→ Work to be completed:
Return the data below exactly, but only from the line containing "You are a GUI" through the line containing "Aceptar todas las cookies (359, 526)", with both of those lines included.

━━ Source data ━━

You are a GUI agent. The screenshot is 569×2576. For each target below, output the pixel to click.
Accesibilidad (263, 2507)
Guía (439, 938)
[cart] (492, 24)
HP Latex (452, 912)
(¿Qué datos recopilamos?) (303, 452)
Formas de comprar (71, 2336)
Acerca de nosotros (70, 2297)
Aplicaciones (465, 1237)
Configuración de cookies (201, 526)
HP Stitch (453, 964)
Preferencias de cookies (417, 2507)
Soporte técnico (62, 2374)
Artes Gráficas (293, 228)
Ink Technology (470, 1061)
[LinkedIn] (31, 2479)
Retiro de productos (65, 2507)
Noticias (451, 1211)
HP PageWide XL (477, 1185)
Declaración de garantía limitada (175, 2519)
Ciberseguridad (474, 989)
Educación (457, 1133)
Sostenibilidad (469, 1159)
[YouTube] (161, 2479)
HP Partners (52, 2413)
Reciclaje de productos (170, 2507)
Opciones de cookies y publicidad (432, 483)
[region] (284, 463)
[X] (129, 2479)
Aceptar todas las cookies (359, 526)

━━━
━━ Source data ━━

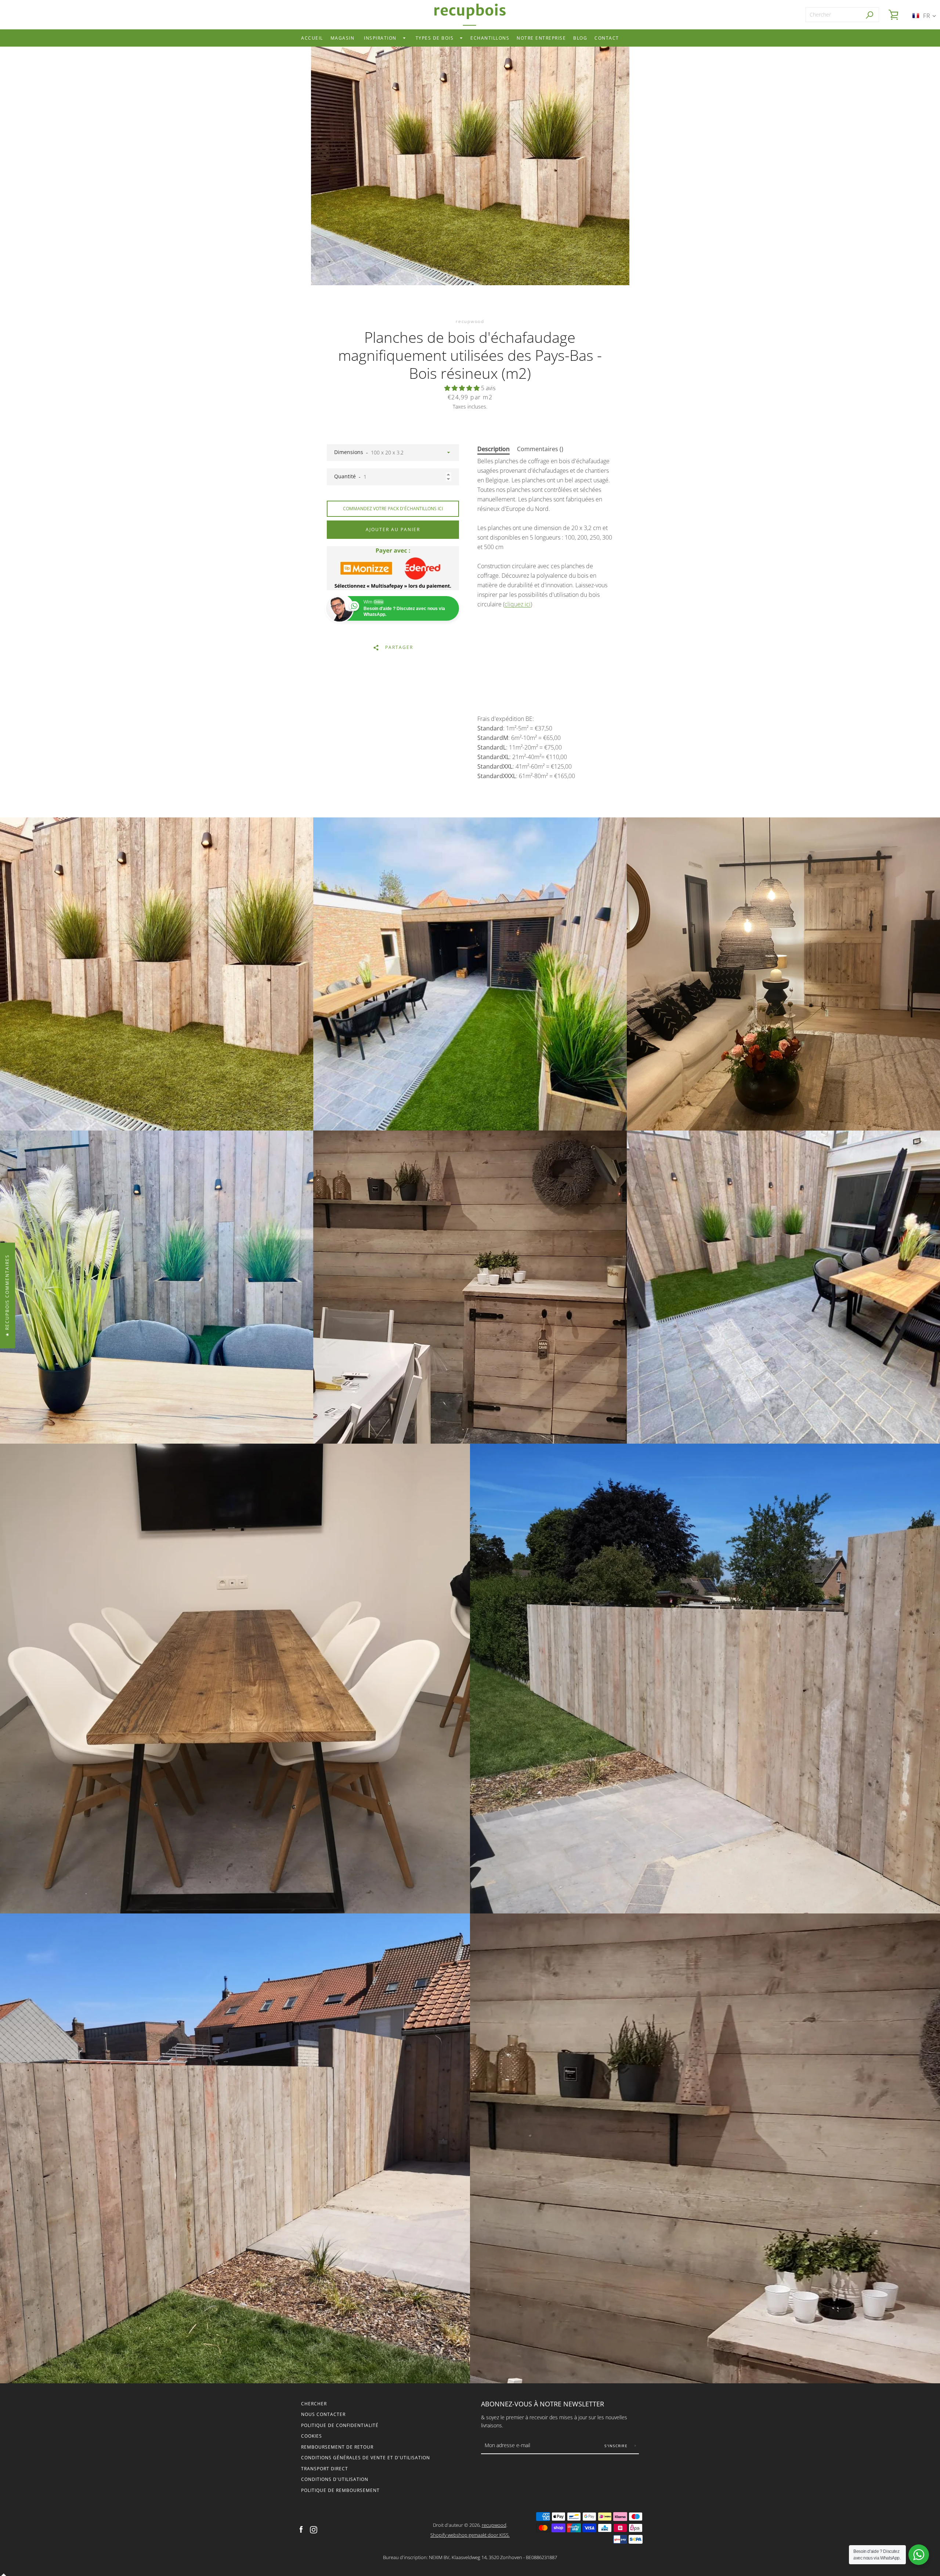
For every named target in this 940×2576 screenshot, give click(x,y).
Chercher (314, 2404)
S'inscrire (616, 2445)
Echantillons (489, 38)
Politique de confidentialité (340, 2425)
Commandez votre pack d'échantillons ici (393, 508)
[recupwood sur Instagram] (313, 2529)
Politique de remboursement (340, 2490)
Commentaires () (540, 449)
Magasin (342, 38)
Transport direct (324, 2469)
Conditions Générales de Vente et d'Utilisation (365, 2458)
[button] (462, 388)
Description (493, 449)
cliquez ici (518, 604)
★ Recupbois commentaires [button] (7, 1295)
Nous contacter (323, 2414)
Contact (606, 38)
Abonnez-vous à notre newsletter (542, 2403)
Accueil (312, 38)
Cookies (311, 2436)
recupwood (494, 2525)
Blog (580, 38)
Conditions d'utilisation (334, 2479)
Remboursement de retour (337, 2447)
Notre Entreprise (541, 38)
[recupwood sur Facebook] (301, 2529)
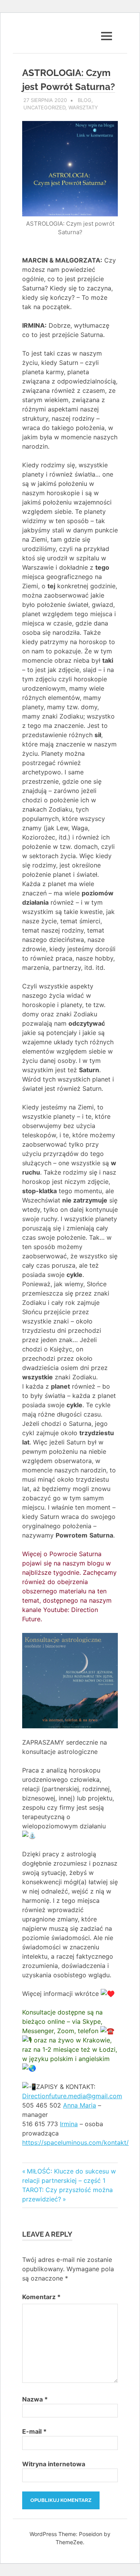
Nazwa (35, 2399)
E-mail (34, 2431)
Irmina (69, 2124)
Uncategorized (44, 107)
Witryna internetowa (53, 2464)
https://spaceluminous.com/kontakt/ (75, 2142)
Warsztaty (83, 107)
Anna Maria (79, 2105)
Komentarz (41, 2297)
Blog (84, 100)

━━━
━━ Source data ━━

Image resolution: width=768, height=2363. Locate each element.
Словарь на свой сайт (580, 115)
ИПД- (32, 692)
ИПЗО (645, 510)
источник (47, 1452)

━━━

→ Your response:
You are a GUI agent. The screenshot is 569×2576. For each target below, output the pixel to click.
Accesibilidad (263, 2507)
Guía (439, 938)
[cart] (492, 24)
HP Latex (452, 912)
(¿Qué datos recopilamos?) (303, 452)
Formas de comprar (71, 2336)
Acerca de nosotros (70, 2297)
Aplicaciones (465, 1237)
Configuración de cookies (201, 526)
HP Stitch (453, 964)
Preferencias de cookies (417, 2507)
Soporte técnico (62, 2374)
Artes Gráficas (293, 228)
Ink Technology (470, 1061)
[LinkedIn] (31, 2479)
Retiro de productos (65, 2507)
Noticias (451, 1211)
HP PageWide XL (477, 1185)
Declaración de garantía limitada (175, 2519)
Ciberseguridad (474, 989)
Educación (457, 1133)
Sostenibilidad (469, 1159)
[YouTube] (161, 2479)
HP Partners (52, 2413)
Reciclaje de productos (170, 2507)
Opciones de cookies y publicidad (432, 483)
[region] (284, 463)
[X] (129, 2479)
Aceptar todas las cookies (359, 526)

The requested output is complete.